Exercise description
Carry over the part of the items that opens with the line containing "You are a computer-use" and closes with the line containing "point(278,402)", writing out every line of it with the requests included. Add 127 to each number in the answer coordinates.

Excerpted data
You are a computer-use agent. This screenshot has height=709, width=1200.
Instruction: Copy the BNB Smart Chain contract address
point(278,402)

--

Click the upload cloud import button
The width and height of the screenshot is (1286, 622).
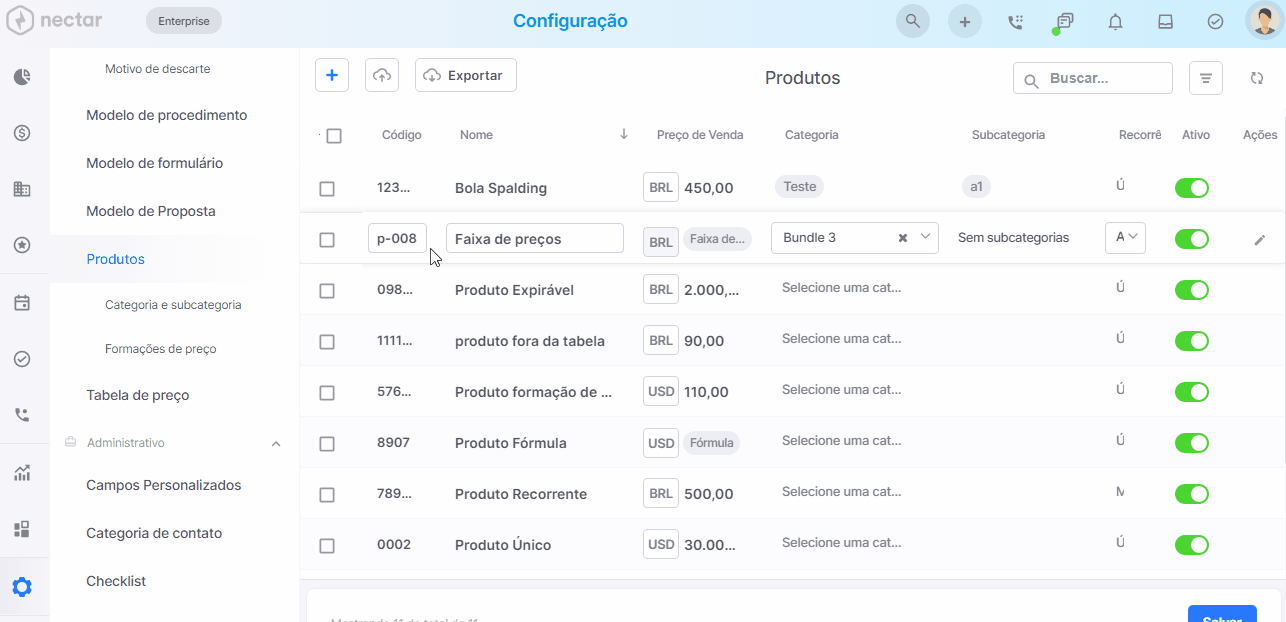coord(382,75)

---

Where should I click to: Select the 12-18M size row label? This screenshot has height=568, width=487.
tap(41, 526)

Exercise solution
You are a computer-use agent. This screenshot has height=709, width=1200.
Instruction: Copy the BNB Smart Chain contract address
point(405,529)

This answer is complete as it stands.